With snow still speckled along the lakeshore, excruciating cold temperatures and a brisk breeze greeted the seven boat crews who braved the climate to participate in Monday’s 18th annual Watauga Lake Sailing Club Frostbite Race.
Very dissimilar to last year’s mild 50-degree temperature, this year’s race saw a similar result as Skip Greene, his wife, Patty, and James Little blew by the competition to capture Greene’s fifth straight victory in the competition.
“It’s always fun to do. We race hard. Sometimes we win, sometimes we don’t, but we’ve been lucky here for the last several years,” Greene said.
Operating a Holder 20 sailboat owned by Little, Greene and his crew started dead last, nearly 12 minutes after the first boat left the dock, due to their boat being rated the fastest.
“The boats are different speeds so it’s almost like handicapping in golf. Everyone has a different handicap. So we had to start 12 minutes after the first boat because of the offset in the speed. Our boat was faster so they built that into the (start time),” Little said.
Just as they were leaving the starting line, Patty Greene recalled seeing some of the boats that started first already turning around the island.
“I thought, ‘We’ll never catch up to them.’ But we did,” she said.
The boat’s speed obviously paid off, but some strategy also contributed to their victory.
The race consists of each boat starting at the Lakeshore Marina dock, taking one lap around Clifford Island and coming back to the dock.
Nearly every single sailboat circled the island clockwise, beginning with the north end, but Greene and his crew opted to circle the island counter-clockwise, beginning on the south end.

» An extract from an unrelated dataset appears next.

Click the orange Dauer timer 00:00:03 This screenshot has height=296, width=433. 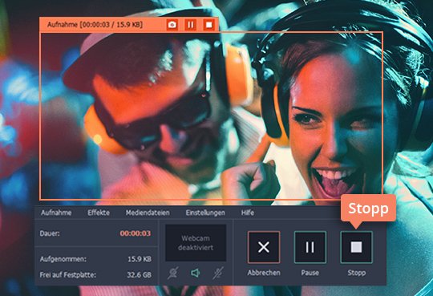click(136, 233)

“By going on the south side of the island, you can make a straight shot. On the north side of the island you have more room to tack (or maneuver the boat based on the wind),” said Greene, who finished the race in 53 minutes.

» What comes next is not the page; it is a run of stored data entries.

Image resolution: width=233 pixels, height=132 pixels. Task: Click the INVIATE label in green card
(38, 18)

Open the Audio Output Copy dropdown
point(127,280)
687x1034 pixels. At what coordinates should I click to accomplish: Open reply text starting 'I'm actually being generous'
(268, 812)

“Most of the boats, if you noticed, went around the north side. It’s real shallow there and real narrow so they can’t tack. We went on the south side where it’s just a straight shot and then we tacked on the north side.”
Sailing in a Catalina 27 boat, Billy Becker and his crew opted to circle the island clockwise and earned a second-place finish with a time of 55 minutes. His crew was also handicapped, leaving roughly eight minutes after the first boat.
Becker said the wind averaged around 8 knots for most of the race, but gusts reached approximately 15 knots at times.
Amid mostly clear skies, temperatures remained in the low teens for the majority of the race, as evidenced by the rolling steam atop the water’s surface.
Calling Monday’s conditions “fairly mild” for the middle of winter, Becker said he was happy to actually see frostbite temperatures on race day.
“For the last several races, I’ve been wanting it to be really cold to make (the race) more like its name, the Frostbite Race. It needs to be an uncomfortable race. That’s kind of the whole point of it. No matter what the conditions are, that day is when we race,” Becker said.